The UK are pretty far down the chain in terms of new-parent benefits and time off. Whilst we seem to acknowledge, appreciate and encourage parents with their desire to actually spend time with their offspring, most companies don’t make it that easy. That, paired with the extortionate rate of childcare, often has parents pondering if returning to work is financially feasible, whether or not they’re chomping at the bit to get back to adult life.
There have been some notable changes of late though; the idea of shared parental leave, for example. This is the idea that companies allow the parents to share the leave – usually circa one year – between them. So, in a heterosexual partnership a mother could take 6 months off and the father could do the same.
In Europe, some countries, like Sweden and Norway, offer a collective amount of paid parental leave but it is only paid if the burden is evenly shared between the couple. No-one gets away with dodging nappies and night feeds across the pond! Rest assured, our policy of two weeks paid for men with additional time allowed (but taken off the mother’s allocation) isn’t the worst in the EU. France are the stingiest with only 11 days paid in total. On the flipside, private corporations can offer impressive deals – Netflix allow one year fully paid for either parent. Nappies and chill, indeed.
Of course, after the fun and games of birth, getting used to being wholeheartedly accountable for keeping another human alive, reduced sleep, talking mainly in baby terminology and being constantly on sniper-style lookout, there is the very vivid process of returning to work awaiting each parent. Even with government schemes set to help spread the cost by providing free childcare (apparently underfunding has made this promise a very unlikely scenario for many regions) the reality of this can seem overwhelming and like organising a military operation – who will drop off/pick up/what about staying late/train delays etc. Many of the stresses are out of one’s control, but a handful of businesses are now providing childcare on site or partnering with nearby creches to allow subsidised day-care for workers.

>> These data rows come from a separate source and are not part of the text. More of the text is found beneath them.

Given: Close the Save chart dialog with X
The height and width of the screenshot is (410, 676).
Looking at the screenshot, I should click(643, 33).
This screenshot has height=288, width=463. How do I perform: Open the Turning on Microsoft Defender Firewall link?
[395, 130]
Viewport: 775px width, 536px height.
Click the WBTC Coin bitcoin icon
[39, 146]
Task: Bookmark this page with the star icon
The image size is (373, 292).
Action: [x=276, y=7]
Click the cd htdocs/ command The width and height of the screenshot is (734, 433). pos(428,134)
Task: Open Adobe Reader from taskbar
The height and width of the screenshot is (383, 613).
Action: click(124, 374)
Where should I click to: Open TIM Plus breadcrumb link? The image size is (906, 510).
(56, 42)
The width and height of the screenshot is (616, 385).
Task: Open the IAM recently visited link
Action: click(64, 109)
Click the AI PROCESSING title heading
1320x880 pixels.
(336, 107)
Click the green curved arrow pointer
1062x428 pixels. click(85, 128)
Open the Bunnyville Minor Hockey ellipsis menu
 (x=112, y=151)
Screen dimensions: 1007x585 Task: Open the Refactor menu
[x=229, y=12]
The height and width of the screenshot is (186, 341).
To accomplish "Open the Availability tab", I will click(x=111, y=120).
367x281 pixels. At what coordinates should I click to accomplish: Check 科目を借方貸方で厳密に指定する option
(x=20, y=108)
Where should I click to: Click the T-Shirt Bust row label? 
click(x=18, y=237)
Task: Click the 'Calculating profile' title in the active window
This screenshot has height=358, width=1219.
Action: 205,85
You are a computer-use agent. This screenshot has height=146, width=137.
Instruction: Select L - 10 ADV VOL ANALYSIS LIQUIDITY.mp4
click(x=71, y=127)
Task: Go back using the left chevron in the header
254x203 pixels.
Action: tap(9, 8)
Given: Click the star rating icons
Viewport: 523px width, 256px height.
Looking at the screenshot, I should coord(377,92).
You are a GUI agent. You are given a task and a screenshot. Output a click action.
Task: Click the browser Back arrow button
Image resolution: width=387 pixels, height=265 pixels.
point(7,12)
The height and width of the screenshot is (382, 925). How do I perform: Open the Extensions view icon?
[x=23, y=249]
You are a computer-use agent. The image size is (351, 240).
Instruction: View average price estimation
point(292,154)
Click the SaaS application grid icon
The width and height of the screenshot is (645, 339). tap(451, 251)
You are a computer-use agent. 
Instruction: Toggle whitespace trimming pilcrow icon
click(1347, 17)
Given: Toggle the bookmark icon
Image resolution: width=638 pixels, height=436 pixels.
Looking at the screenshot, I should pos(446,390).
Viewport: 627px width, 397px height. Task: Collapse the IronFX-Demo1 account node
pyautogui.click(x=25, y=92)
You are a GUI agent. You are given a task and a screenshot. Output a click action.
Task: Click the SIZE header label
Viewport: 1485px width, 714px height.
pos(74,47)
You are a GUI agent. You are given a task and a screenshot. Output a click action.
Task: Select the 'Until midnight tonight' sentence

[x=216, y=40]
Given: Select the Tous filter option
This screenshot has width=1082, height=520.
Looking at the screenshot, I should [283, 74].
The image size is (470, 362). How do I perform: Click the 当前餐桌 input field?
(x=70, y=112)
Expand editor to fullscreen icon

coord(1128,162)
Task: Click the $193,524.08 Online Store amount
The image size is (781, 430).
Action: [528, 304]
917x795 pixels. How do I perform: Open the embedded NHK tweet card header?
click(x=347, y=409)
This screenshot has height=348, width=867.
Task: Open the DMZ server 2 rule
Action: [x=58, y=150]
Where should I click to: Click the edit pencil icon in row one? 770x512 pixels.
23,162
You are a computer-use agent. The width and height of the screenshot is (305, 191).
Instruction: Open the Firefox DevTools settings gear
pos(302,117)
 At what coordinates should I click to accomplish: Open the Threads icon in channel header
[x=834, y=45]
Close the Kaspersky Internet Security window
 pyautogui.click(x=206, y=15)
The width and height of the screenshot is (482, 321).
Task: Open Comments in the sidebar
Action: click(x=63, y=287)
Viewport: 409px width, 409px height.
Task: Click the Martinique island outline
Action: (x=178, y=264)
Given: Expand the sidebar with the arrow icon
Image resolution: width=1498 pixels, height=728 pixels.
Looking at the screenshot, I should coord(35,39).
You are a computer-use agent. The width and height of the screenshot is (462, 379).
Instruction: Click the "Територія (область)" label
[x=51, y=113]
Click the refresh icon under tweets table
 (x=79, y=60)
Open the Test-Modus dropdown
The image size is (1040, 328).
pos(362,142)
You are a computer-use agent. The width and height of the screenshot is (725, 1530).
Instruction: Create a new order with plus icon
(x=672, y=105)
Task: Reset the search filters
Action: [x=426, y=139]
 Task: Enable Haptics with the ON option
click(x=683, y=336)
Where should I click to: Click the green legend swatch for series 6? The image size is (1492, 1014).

This is all very well, but what if you are self employed? Unfortunately there isn’t a great deal of help on offer other than ‘plan ahead’, which is basically the advice your parents gave you when you were a teenager. We didn’t listen then and we probably won’t listen now, although more depends on it this time round. The silver lining with self employment is the going back to work situation has the potential to be flexible. The popularity of co-working and collaborative office space has excelled and some have on-site flexible childcare options. Famalam/Impact Hub in Birmingham are trialling a pop-up creche one day a week and are looking to extend if this proves popular (it will) and Third Door in South London have a full time, flexible nursery that sits beneath hot-desking and meeting space for parents upstairs.
Essentially, all of the above is interesting but if it doesn’t help, what is the point of reading this? This is a whistle-stop comparison and insight to the current state of affairs and the good news is more offices are gearing up to help with family arrangements, although ultimately the statutory limitations are still very much in place for the majority. What was once deemed ‘normal’ is a distant memory now gender equality is slowly catching up regarding parental roles, and this is excellent to witness, but we need the corporate world to give us a hand too so they get the most of their staff and keep them content.